Sample Compatibility & Compliance

The PQ001 accommodates solid, liquid, semi-solid, and multiphase samples—including polymers, rocks, foods, pharmaceutical tablets, battery electrolytes, and emulsions—without chemical modification or vacuum requirements. Its solid-liquid dual-phase capability enables direct analysis of hydrated gels, porous ceramics, or composite materials where interfacial water dynamics govern performance. Data integrity meets GLP-aligned practices: audit trails record operator ID, timestamp, sequence parameters, and raw FID/decay data. Export formats include CSV, ASCII, and Bruker-compatible ParaVision *.fid directories—facilitating traceability under ISO/IEC 17025 accreditation and FDA 21 CFR Part 11–compliant environments when paired with validated electronic signature protocols.

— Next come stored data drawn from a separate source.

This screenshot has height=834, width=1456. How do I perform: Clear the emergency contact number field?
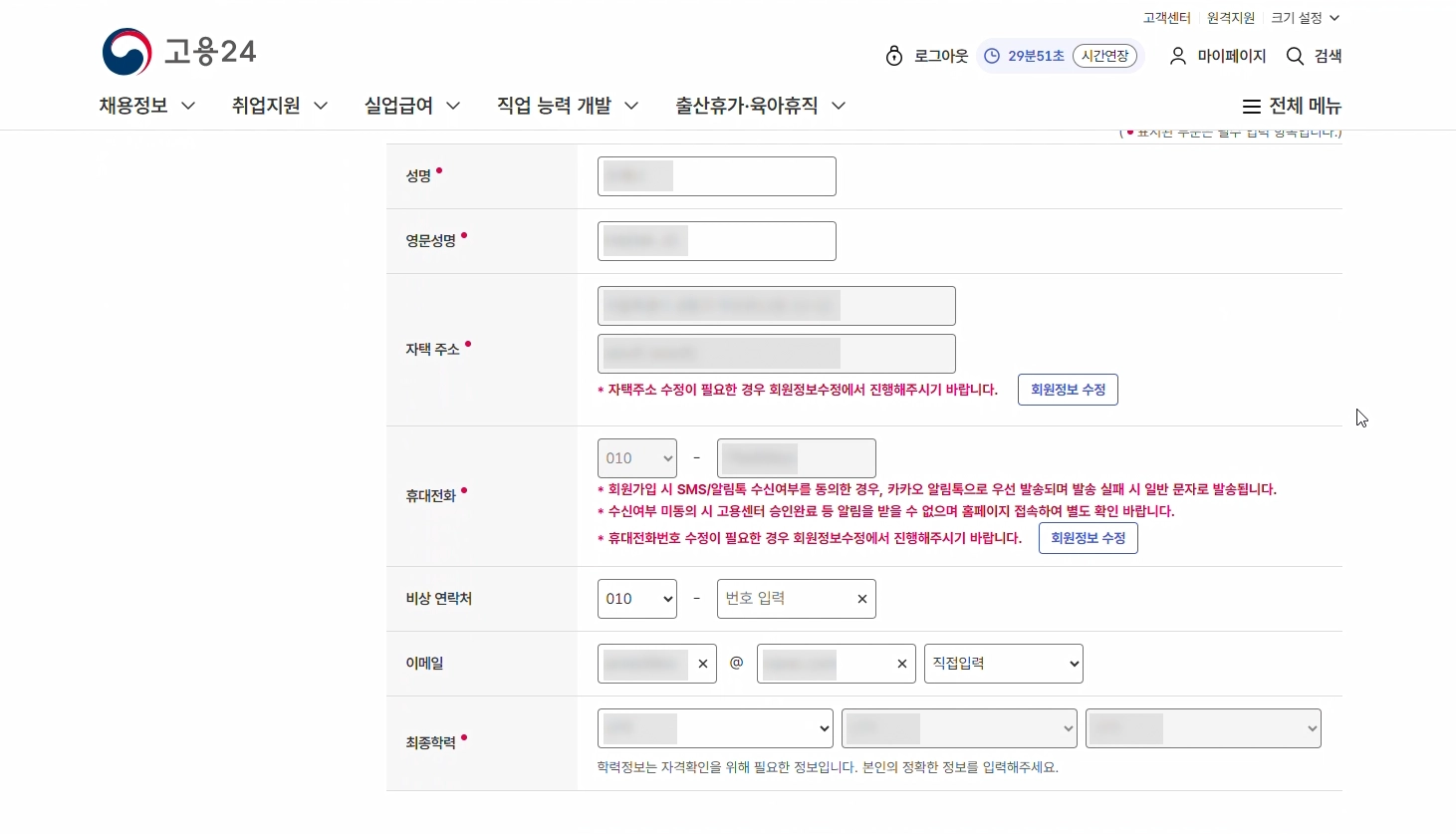tap(862, 599)
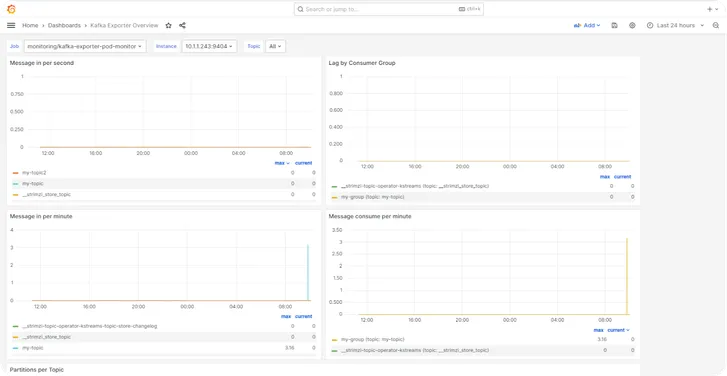Zoom out time range magnifier icon
This screenshot has height=376, width=727.
tap(715, 25)
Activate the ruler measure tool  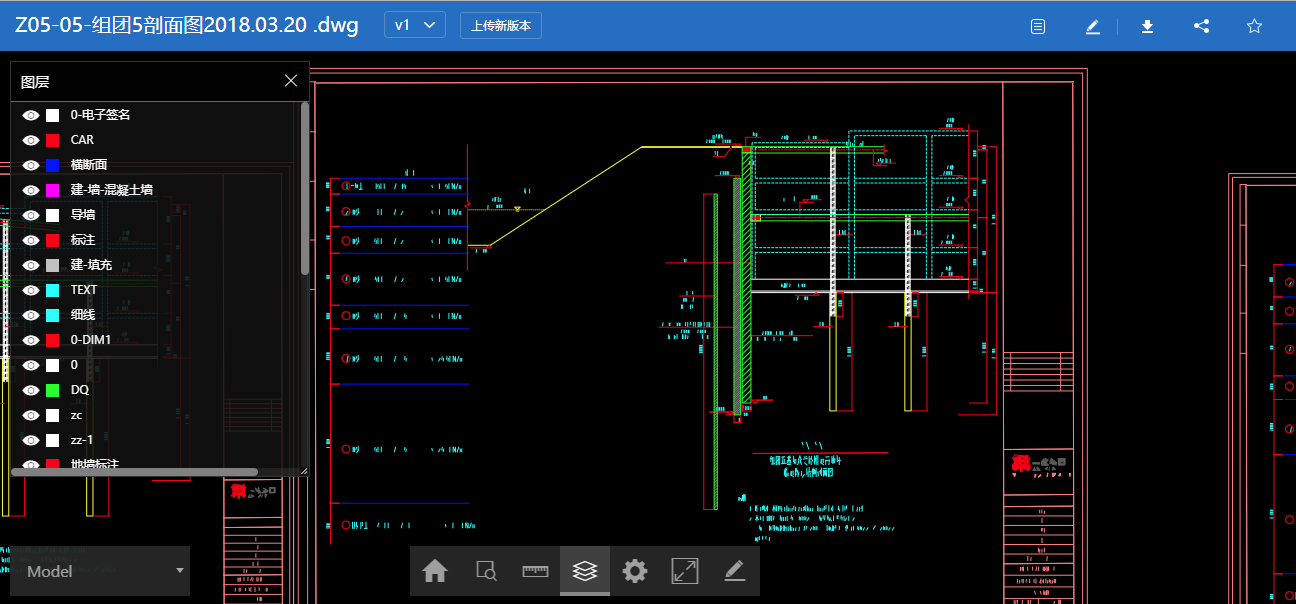(536, 571)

Software & Data Management

The proprietary NMI-Studio software provides a unified interface for instrument control, sequence programming, real-time visualization, and multi-exponential relaxation spectrum deconvolution. Users define pulse timing, echo spacing, number of scans, and signal averaging via intuitive sliders and dropdown menus—no scripting required. Built-in calibration routines reference standard doped water and polyethylene glycol solutions. Processed results include T₁/T₂ distributions (log-Gaussian or non-negative least-squares), bulk relaxation times, and derived metrics such as bound/free fluid ratio or effective diffusion coefficients. All raw time-domain data are stored with metadata tags (sample ID, operator, date, hardware configuration), supporting retrospective reprocessing and cross-laboratory method transfer.

Applications

• Materials science: quantification of crosslink density in elastomers, moisture migration in packaging films, and pore-network connectivity in catalysts.
• Petroleum engineering: core plug analysis for irreducible water saturation, permeability estimation, and heavy oil viscosity prediction.
• Food science: monitoring starch retrogradation, fat crystallization kinetics, and shelf-life stability of dairy products.
• Pharmaceuticals: excipient compatibility screening, tablet coating uniformity assessment, and lyophilized cake structure evaluation.
• Academic research: teaching NMR fundamentals, validating DSC/TGA data, and correlating relaxation times with rheological or thermal transitions.

FAQ

What sample preparation is required prior to measurement?
Minimal preparation is needed: samples are placed directly into standard 15 mm OD glass tubes. No drying, grinding, or degassing is necessary unless specified by application-specific protocols.
Can the PQ001 distinguish between different hydrogen-containing species (e.g., water vs. oil)?
Yes—via T₂ spectral separation and diffusion-weighted CPMG variants, provided sufficient contrast exists in molecular mobility or local magnetic susceptibility differences.
Is the system suitable for routine quality control in regulated manufacturing?
It is widely deployed in GMP-adjacent environments; full validation support (IQ/OQ/PQ documentation templates, calibration certificates, and 21 CFR Part 11 readiness guidance) is available upon request.
Does the instrument require external cooling or RF shielding?
No—permanent magnet design eliminates cryogenic needs, and built-in RF shielding meets Class B emission limits per CISPR 11.
How is data reproducibility ensured across instruments and operators?
Hardware-level calibration using reference standards, firmware-controlled pulse fidelity, and standardized sequence libraries minimize inter-unit variability; typical T₂ coefficient of variation is ≤2.5% for homogeneous liquids under controlled conditions.